Dans les Propos de Table, le plaisir ne s’oppose pas à l’idée de « bataille » conviviale. Au contraire, l’objectif d’un banquet idéal est de rendre possible une relation qui pourrait, à première vue, paraître oxymorique, celle justement du plaisir au banquet et de la bataille bien rangée. Dans un banquet idéal, la seconde devient la condition pour l’expression du premier.
Dans la deuxième discussion du deuxième livre des Propos de Table, la place des convives au un banquet est discutée (615C-‐619A) : « Si celui qui reçoit doit lui-même placer les convives ou s’il doit les laisser choisir ». On y trouve un champ lexical relatif à la formation de combat : taxis, eutaxia, kosmos, tattô, phalagx, machimos ainsi qu’une citation de l’Iliade relative à Ménesthée (2, 554), qui crée une analogie entre le rangement des chars et des guerriers d’un côté, l’emplacement des convives, de l’autre :
κοσμῆσαι ἵππους τε καὶ ἀνέρας ἀσπιδιώτας
Ranger les chars et les hommes d’armes…
On évoque aussi Paul-Emile qui organisait des banquets après sa victoire sur Persée de Macédoine et qui :
...κόσμωι τε θαυμαστῶι περὶ πάντα καὶ περιττῆι τάξει χρώμενον εἰπεῖν ὅτι τοῦ αὐτοῦ ἀνδρὸς ἐστι καὶ φάλλαγγα συστῆσαι φοβερωτάτην καὶ συμπόσιον ἥδιστον, ἀμφὀτερα γὰρ εὐταξίας εἶναι.
…(il) voulait que tout fût admirablement ordonné et soigneusement réglé, disant que le même homme devait aussi bien savoir donner au front de bataille sa forme la plus redoutable et au banquet sa forme la plus agréable.
En fait, la bataille dont il est métaphoriquement question dans le cadre du banquet n’est pas une confrontation sanguinaire qui vise à anéantir l’autre mais plutôt une confrontation argumentée grâce à laquelle on chasse l’inimitié, la raillerie mal placée et la jalousie pour donner place à une koinônia et au plaisir partagé.
Cela dit, la question que l’on pourrait légitimement soulever ici est la suivante : pourquoi, lorsqu’on parle du placement des convives et de la mise en forme du banquet, on se réfère surtout à une formation de bataille et essentiellement à celle de type homérique ? Devrions-nous percevoir dans les Propos de Table la volonté d’accentuer l’importance de l’homme qui « arrange », prince ou hôte au banquet ? Au banquet, qu’il s’agisse du service du vin, du placement des convives, du choix des divertissements, de l’interruption d’une raillerie, on a toujours à faire à la figure éclairée de l’archôn, du sumposiarchos ou de l’hupodechomenos. Au combat, on est en présence d’un chef éclairé comme Paul-Emile justement ou encore Ménesthée, dont la singularité est mentionné dans le passage de l’Iliade (2, 554) cité plus haut. Ce passage vante justement les mérites exceptionnels de Ménesthée d’Athènes :
Τῷ δ᾽ οὔ πώ τις ὁμοῖος ἐπιχθόνιος γένετ᾽ ἀνὴρ
κοσμῆσαι ἵππους τε καὶ ἀνέρας ἀσπιδιώτας·
Νέστωρ οἶος ἔριζεν· …
…Personne jusqu'ici, sur la terre,
ne le valut pour ranger les chevaux et les hommes
à bouclier. Nestor seul rivalisait avec lui, car il était, plus âgé.
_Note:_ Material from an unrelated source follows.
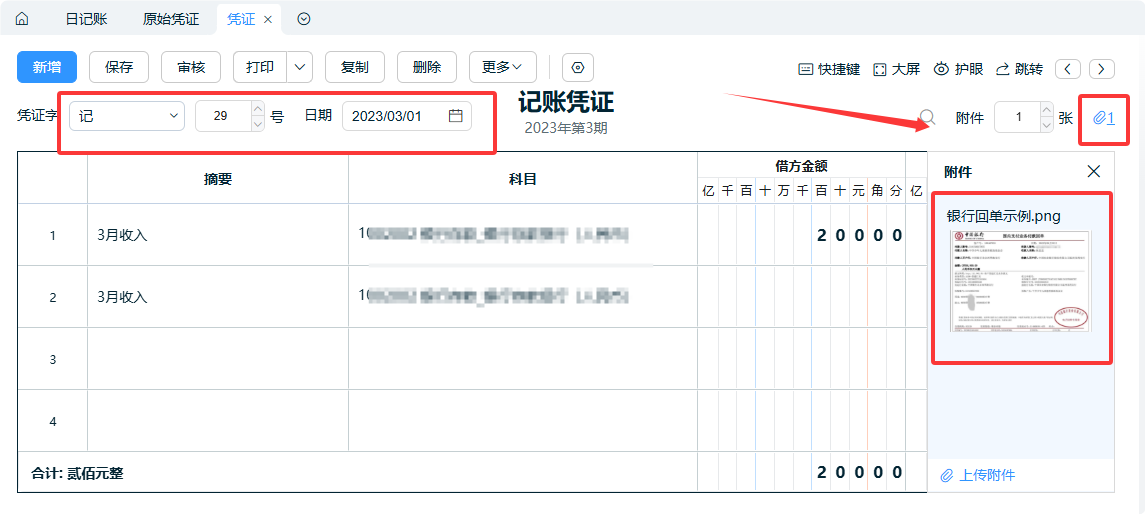Click 上传附件 link
Screen dimensions: 1145x514
(x=978, y=475)
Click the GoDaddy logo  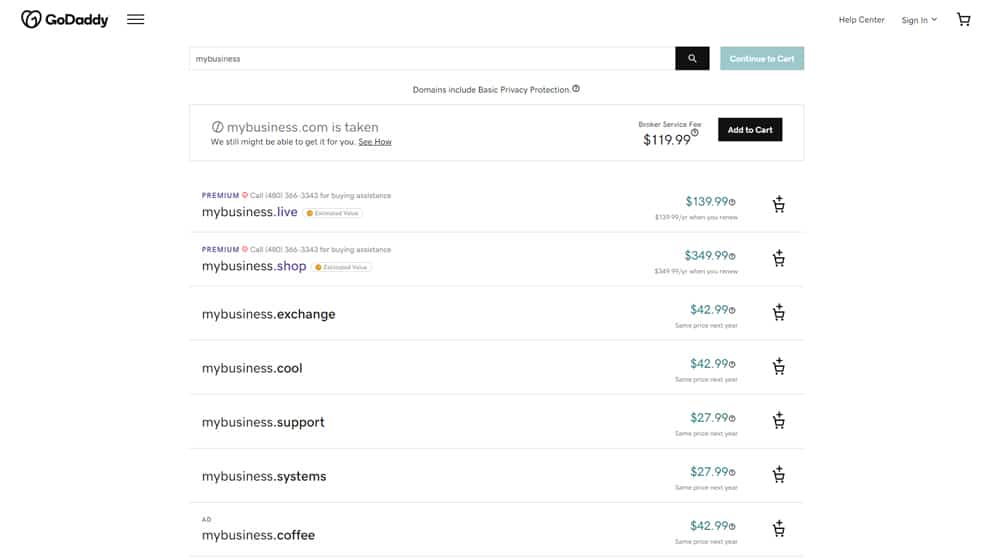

Dans cette perspective, le succès du banquet, comme le succès de la bataille, ne serait pas uniquement dû à l’effort collectif mais aussi, et surtout, à la perspicacité et au mérite de la figure du « chef ». On le sait, Plutarque accorde une importance particulière aux vertus et aux capacités du souverain, chef militaire, chef politique ou symposiarque, qui guide, arrange et modère par son comportement celui des membres du groupe dont il a la charge. Insister autant sur le rôle du chef, de l’hôte ou du président du banquet, c’est aussi une façon de faire comprendre qu’une collectivité d’amis ou une armée a besoin d’un guide éclairé, capable d’amortir les mauvais coups grâce à sa bonne disposition et capable aussi de structurer l’expression du plaisir et de la jouissance. Plutarque se tournerait là vers un idéal aristocratique adapté à ses propres partis pris idéologiques.